## [Study questions]
1. Reproduce the part of the post on Sonnie Hale's 1927 film credits that begins at the words "Type: Interest" and stops after "Annie Croft, etc.".
2. Continue the post about Sonnie Hale's 1927 film credits from where it stops.

## [Text under study]
For my latest bout of research I decided to look into those two mysterious 1927 film credits on Sonnie Hale's record, "On With the Dance" and "The Parting of the Ways".

I still haven't been able to confirm the existence of "Parting of the Ways" (although the IMDB gives some pretty specific details whih suggest that someone, somewhere, has access to records about it), but I can definitely confirm that "On With the Dance" exists -- and Sonnie was almost certainly in it!

From Bioscope's list of new releases, July 1927:

"On With the Dance" Series
Offered by: Pioneer
Directed by: Harry B. Parkinson
Length: series of twelve, 600 feet each.
Release Date: First week in October (approx)
Type: Interest
Cast: Binnie Hale, Sonnie Hale, Laddie Cliff, Phyllis Monkman, Leslie Henson, Madge Elliott, Cyril Ritchard, Bobby Howes, Sid Tracey, Bessie Hay, Leslie Hatton, Devina and Charles, The Tiller Girls, Annie Croft, etc.
IN BRIEF: Dances by well-known stage stars. Some good slow-motion pictures.
Suitability: Excellent short reel subjects for all houses.

An earlier article ("Pioneer Film Agency announce that they are nearing completion of their 'On With the Dance' Series...") again proclaims that the films "will feature such well-known favourites as Binnie Hale, Sonnie Hale..." So Binnie and Sonnie were not only in the series, they are repeatedly ranked as the top attraction!

## [Information shown]

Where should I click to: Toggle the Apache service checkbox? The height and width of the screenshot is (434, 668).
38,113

## [Task answers]
1.
Type: Interest
Cast: Binnie Hale, Sonnie Hale, Laddie Cliff, Phyllis Monkman, Leslie Henson, Madge Elliott, Cyril Ritchard, Bobby Howes, Sid Tracey, Bessie Hay, Leslie Hatton, Devina and Charles, The Tiller Girls, Annie Croft, etc.

2.
Kinematograph Weekly runs an entire half-page article on "On With the Dance" on July 28th 1927 ("Something New in Dance Films"), which likewise refers to "such household names from West End theatre and cabaret as Binnie Hale, Sonnie Hale" etc., although in this case it gives a full list including such faces as Billy Leonard and Claude Hulbert. Even more excitingly, it publishes a set of eight stills underneath the article: not specifically captioned, unfortunately (the group caption mentions only four named couples, plus the Tiller Girls). But the top right-hand couple, with the man supporting his partner in a lift, looks distinctly like Sonnie and Binnie Hale.

So much for my deep scepticism as to whether this pairing (pace Gwynplaine Macintyre) ever worked together on stage: it looks as if they actually did do a demonstration dance for the benefit of Pioneer Films' cameras. What's more, at least two of these short films survive in the National Film Archive (and at least one of them was apparently screened at the National Film Theatre in 1995), so the record may even still be viewable today....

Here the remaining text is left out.